About this task:
Repeat, exactly as written, the line containing "Viewport: 1435px width, 840px" and each line after it through the end of the data.

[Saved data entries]
-=-=-=-=-

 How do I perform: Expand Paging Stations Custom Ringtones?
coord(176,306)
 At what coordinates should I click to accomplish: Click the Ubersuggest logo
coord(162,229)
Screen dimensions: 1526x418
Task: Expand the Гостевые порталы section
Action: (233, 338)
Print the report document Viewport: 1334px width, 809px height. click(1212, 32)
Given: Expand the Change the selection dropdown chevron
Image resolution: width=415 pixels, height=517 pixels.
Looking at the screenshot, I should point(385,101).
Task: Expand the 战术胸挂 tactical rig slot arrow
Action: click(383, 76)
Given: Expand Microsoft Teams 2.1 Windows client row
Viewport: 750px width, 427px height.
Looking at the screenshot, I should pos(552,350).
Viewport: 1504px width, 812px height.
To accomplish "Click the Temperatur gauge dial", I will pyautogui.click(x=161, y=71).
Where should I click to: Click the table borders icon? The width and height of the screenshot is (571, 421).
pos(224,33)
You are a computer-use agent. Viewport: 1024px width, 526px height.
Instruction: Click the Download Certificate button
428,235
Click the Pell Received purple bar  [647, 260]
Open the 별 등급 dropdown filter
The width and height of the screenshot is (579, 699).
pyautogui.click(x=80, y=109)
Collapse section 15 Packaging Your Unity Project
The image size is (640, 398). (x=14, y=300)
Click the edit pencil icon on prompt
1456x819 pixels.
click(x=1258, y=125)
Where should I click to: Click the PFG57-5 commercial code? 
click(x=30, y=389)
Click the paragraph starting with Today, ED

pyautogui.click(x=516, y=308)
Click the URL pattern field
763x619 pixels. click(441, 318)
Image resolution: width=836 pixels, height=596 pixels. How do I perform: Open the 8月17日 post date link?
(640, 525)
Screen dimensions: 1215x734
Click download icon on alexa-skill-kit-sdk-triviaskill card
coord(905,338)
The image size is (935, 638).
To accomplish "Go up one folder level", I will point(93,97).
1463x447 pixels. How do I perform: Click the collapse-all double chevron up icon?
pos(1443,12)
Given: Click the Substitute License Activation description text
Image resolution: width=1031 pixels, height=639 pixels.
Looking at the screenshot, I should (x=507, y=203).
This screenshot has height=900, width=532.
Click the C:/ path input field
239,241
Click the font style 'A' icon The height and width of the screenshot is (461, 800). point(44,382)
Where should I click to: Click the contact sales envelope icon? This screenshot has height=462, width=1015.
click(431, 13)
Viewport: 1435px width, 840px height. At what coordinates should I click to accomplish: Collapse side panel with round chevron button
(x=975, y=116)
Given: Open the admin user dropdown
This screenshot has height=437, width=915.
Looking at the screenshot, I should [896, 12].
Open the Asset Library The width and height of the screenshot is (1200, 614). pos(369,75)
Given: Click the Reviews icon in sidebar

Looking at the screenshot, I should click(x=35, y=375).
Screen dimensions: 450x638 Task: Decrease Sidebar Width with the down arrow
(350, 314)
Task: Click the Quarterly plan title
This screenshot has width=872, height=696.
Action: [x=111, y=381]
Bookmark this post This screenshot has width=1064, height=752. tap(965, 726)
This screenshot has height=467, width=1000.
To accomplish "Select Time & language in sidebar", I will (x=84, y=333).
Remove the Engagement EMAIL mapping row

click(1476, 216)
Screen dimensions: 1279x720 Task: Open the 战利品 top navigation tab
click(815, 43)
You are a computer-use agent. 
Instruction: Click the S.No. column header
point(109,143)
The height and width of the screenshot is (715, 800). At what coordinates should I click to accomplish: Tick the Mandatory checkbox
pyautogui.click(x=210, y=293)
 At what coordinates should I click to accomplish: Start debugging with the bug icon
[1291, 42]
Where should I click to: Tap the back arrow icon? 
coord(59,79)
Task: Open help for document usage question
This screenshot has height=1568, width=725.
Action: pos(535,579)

-=-=-=-=-

Your solution:
Viewport: 1435px width, 840px height. At what coordinates should I click to accomplish: Collapse side panel with round chevron button
(x=975, y=116)
Given: Open the admin user dropdown
This screenshot has height=437, width=915.
Looking at the screenshot, I should [896, 12].
Open the Asset Library The width and height of the screenshot is (1200, 614). pos(369,75)
Given: Click the Reviews icon in sidebar

Looking at the screenshot, I should click(x=35, y=375).
Screen dimensions: 450x638 Task: Decrease Sidebar Width with the down arrow
(350, 314)
Task: Click the Quarterly plan title
This screenshot has width=872, height=696.
Action: [x=111, y=381]
Bookmark this post This screenshot has width=1064, height=752. tap(965, 726)
This screenshot has height=467, width=1000.
To accomplish "Select Time & language in sidebar", I will (x=84, y=333).
Remove the Engagement EMAIL mapping row

click(1476, 216)
Screen dimensions: 1279x720 Task: Open the 战利品 top navigation tab
click(815, 43)
You are a computer-use agent. 
Instruction: Click the S.No. column header
point(109,143)
The height and width of the screenshot is (715, 800). At what coordinates should I click to accomplish: Tick the Mandatory checkbox
pyautogui.click(x=210, y=293)
 At what coordinates should I click to accomplish: Start debugging with the bug icon
[1291, 42]
Where should I click to: Tap the back arrow icon? 
coord(59,79)
Task: Open help for document usage question
This screenshot has height=1568, width=725.
Action: pos(535,579)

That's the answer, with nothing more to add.